─── Materials provided
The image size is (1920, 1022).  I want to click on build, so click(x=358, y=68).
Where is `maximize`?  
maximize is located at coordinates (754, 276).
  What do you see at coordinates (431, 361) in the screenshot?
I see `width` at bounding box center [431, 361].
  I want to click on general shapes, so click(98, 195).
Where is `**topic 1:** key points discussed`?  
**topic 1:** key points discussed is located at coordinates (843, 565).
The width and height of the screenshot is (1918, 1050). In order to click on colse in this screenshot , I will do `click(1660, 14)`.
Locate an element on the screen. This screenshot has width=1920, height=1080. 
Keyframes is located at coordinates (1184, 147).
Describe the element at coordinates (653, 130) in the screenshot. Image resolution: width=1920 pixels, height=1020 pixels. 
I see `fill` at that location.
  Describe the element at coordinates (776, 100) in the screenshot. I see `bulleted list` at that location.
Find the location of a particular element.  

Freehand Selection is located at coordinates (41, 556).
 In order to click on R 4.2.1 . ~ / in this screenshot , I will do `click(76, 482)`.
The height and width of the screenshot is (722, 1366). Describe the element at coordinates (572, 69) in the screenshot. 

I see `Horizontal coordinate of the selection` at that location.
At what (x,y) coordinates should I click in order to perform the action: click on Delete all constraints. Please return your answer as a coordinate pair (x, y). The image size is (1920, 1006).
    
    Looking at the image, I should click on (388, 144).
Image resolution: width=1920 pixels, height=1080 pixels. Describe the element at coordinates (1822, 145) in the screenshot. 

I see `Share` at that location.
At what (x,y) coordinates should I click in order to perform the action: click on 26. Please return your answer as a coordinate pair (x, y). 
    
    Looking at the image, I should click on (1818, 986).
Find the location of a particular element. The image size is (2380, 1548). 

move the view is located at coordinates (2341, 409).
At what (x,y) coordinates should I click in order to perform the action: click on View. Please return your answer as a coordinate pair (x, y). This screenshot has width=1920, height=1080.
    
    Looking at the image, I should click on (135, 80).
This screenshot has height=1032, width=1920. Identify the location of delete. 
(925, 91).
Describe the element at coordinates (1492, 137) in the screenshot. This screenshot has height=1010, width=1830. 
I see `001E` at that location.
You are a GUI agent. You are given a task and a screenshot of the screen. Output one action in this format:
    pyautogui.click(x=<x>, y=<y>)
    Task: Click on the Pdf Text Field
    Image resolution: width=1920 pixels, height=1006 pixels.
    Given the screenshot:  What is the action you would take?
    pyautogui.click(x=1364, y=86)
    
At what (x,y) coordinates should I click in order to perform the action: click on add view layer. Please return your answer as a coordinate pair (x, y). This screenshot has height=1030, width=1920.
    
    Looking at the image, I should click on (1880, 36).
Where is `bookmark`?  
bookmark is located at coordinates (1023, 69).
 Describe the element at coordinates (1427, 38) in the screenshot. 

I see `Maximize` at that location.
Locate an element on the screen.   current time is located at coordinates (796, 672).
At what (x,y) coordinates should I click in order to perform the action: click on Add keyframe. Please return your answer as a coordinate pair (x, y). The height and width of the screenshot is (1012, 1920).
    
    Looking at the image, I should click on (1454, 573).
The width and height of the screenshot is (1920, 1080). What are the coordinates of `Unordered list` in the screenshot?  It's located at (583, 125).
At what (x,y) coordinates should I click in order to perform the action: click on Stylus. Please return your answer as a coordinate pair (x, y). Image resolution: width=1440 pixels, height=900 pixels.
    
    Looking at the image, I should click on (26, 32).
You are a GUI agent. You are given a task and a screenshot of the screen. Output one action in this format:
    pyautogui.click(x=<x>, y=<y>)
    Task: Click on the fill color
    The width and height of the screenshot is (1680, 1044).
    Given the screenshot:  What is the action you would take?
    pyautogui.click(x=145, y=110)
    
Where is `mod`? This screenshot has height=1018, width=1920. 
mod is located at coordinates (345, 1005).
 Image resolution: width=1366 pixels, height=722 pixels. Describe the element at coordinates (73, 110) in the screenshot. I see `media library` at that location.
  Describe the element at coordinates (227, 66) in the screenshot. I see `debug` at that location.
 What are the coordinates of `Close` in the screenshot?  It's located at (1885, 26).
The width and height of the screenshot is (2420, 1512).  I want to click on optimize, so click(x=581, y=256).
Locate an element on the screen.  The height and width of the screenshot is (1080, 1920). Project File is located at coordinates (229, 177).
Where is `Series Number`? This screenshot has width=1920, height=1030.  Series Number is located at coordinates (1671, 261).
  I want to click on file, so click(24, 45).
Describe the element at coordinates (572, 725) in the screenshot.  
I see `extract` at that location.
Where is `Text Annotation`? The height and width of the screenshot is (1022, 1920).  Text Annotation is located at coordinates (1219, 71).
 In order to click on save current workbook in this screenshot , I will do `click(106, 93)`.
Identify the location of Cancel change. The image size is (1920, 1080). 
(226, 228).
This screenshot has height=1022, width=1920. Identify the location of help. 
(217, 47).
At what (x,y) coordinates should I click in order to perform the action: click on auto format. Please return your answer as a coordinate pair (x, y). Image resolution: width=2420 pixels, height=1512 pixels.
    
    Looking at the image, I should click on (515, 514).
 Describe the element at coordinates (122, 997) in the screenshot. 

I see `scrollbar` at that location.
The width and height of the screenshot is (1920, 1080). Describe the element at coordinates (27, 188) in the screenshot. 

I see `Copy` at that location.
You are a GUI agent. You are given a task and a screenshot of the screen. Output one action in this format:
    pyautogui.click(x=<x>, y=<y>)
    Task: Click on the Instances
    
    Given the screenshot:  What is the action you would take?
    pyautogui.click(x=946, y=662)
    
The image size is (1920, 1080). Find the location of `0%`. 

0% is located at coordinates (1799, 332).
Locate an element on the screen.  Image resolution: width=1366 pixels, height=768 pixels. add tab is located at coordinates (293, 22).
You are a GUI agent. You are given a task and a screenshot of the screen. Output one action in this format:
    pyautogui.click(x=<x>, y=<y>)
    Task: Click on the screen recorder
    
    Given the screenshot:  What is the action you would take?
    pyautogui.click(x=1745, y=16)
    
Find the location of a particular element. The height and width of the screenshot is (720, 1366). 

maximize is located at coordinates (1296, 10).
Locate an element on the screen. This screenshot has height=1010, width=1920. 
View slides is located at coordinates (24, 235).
──────
■ Required work: Copy everything from the line containing "Describe the element at coordinates (1492, 137)" down to the line containing "pyautogui.click(x=1364, y=86)", replacing "Pdf Text Field" with "PDF Text Field" and keeping the rest as it is.

■ Full output:
Describe the element at coordinates (1492, 137) in the screenshot. This screenshot has height=1010, width=1830. 
I see `001E` at that location.
You are a GUI agent. You are given a task and a screenshot of the screen. Output one action in this format:
    pyautogui.click(x=<x>, y=<y>)
    Task: Click on the PDF Text Field
    Image resolution: width=1920 pixels, height=1006 pixels.
    Given the screenshot:  What is the action you would take?
    pyautogui.click(x=1364, y=86)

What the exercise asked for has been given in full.